I didn’t think I would still be alive, almost 20 years after my diagnosis and one Swedish doctor, familiar with my physiology, jokes about me “doing wonders for their survivor statistics”.
Nor did I imagine that in the middle of this awful recession when health services are in the firing line, genuine improvements in the level of services for Nets patients could still happen.
Two-tier health service
I remain passionately opposed to our two-tier health service. I'm ashamed of what it creates in terms of wastefulness, confusion and the relationship nurtured between size of bank balance and quality of care.
The recent tinkering with the system was akin to trying to straighten the leaning tower of Pisa with a blowtorch or hammer.
Following the second World War, British society was ripe for Bevan’s National Health Service model and its spine of egalitarian values.
After the brutal lessons of recent years Ireland has a new hard-earned interest in fairness. I would love to be redirecting my health insurance payments into a single-tier, comprehensive State-run health service built on the principle of access based on need.
Nobody in State-funded activity – be in the health service, banking or broadcasting – should seek to be paid more than a taoiseach.
In all the hours of spin and analysis before and after the budget there was no mention of the EU’s new Cross-Border Directive. It was due to be implemented by the Government in October 2013 and that has been postponed until next January.
The directive offers patients a whole new set off possibilities on how to access care in another European member state. Any smart lawyer with an interest in developing a new line of business would do well to study the initiative.
My view is this EU measure Cross Border Directive has the potential to empower patients and hopefully, in a dramatic new way, it will act as a driver of change within the Irish health service.
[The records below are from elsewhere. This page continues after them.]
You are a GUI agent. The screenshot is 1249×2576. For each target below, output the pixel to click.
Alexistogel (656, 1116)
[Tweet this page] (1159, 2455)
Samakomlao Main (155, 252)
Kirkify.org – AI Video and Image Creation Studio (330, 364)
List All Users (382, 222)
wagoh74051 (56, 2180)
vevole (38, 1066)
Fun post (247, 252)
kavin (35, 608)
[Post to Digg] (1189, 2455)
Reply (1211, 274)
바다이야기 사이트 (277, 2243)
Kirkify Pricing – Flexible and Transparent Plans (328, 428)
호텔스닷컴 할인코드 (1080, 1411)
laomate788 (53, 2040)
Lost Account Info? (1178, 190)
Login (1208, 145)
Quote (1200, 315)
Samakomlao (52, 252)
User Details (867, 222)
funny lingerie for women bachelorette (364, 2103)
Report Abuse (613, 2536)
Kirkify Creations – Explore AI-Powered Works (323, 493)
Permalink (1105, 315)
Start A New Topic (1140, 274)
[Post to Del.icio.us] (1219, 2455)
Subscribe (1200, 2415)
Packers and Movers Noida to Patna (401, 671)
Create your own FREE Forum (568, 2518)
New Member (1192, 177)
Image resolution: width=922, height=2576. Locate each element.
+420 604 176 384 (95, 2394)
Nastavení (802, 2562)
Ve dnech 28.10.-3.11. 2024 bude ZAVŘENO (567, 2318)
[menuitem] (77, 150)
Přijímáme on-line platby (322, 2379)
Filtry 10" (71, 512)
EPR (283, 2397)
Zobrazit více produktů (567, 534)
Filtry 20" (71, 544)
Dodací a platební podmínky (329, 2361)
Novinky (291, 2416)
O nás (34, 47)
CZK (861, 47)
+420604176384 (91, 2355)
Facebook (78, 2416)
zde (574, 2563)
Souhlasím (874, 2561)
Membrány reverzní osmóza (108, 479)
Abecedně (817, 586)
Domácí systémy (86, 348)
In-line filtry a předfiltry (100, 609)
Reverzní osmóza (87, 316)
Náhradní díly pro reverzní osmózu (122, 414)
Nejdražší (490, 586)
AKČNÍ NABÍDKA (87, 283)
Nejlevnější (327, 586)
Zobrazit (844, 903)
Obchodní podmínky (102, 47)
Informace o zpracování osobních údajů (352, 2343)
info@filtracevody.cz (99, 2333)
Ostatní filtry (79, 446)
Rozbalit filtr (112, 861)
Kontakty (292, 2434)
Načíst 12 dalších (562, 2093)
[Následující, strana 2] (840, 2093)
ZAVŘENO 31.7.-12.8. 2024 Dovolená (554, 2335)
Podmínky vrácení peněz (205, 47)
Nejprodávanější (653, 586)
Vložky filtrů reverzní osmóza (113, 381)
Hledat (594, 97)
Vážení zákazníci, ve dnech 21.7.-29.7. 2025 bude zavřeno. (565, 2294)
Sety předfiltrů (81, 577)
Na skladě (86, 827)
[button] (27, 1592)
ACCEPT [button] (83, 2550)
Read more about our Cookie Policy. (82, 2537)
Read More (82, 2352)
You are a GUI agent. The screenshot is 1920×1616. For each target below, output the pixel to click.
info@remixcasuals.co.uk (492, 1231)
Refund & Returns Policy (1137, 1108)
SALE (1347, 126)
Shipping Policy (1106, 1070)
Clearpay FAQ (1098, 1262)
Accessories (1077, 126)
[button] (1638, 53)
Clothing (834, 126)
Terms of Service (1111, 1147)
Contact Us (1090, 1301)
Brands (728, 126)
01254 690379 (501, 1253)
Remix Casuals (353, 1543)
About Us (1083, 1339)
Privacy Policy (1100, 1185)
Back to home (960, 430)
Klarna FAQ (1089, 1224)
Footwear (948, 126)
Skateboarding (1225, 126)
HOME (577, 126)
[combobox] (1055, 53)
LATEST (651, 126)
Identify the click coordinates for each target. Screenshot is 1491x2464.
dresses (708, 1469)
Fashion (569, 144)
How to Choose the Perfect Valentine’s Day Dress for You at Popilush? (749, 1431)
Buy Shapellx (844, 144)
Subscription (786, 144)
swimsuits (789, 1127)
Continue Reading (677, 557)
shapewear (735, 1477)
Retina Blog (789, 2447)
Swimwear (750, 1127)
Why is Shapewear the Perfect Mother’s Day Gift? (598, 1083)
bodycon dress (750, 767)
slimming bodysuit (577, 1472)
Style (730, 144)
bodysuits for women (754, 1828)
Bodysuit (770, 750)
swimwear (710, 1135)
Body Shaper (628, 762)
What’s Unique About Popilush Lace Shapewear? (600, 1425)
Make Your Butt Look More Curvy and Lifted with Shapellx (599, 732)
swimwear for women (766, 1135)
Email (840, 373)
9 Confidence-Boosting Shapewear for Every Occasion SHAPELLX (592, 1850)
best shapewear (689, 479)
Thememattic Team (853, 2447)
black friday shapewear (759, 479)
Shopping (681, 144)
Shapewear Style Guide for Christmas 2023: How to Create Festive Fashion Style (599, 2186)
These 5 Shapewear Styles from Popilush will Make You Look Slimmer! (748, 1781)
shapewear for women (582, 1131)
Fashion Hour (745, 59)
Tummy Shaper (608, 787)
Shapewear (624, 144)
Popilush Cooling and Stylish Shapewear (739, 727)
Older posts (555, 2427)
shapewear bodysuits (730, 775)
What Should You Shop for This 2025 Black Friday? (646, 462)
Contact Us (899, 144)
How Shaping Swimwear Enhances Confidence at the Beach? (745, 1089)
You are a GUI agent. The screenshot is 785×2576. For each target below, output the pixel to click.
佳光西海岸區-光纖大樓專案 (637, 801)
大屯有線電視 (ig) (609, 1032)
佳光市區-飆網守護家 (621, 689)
The €5 million set aside in the Estimates may prove an under-estimation. In practice, the directive may not just lead to individuals in Border areas crossing to Northern Ireland to access services with the bill going back to the HSE; there is credible evidence of Irish patients on long public waiting lists for services lining up for readily available, cheaper procedures in mainland European countries and ready to travel there once the directive goes live.
In the meantime, one gets on with the business of trying to stay alive. The engagement with people from all levels of our health service, who are starting to craft for Nets patients an Irish version of the Swedish model, has been uplifting.
Within what is a basket-case hybrid (far too much Boston and not enough Berlin), the compassion and doggedness of the staff – officers and foot soldiers – are inspiring.
In chats with my dear friend and colleague, the late Colm Murray, we often remarked that awareness of mortality encourages you to do the best you can in the time you have. My experience of the Irish health service is it has a decency that has not given in to dysfunction.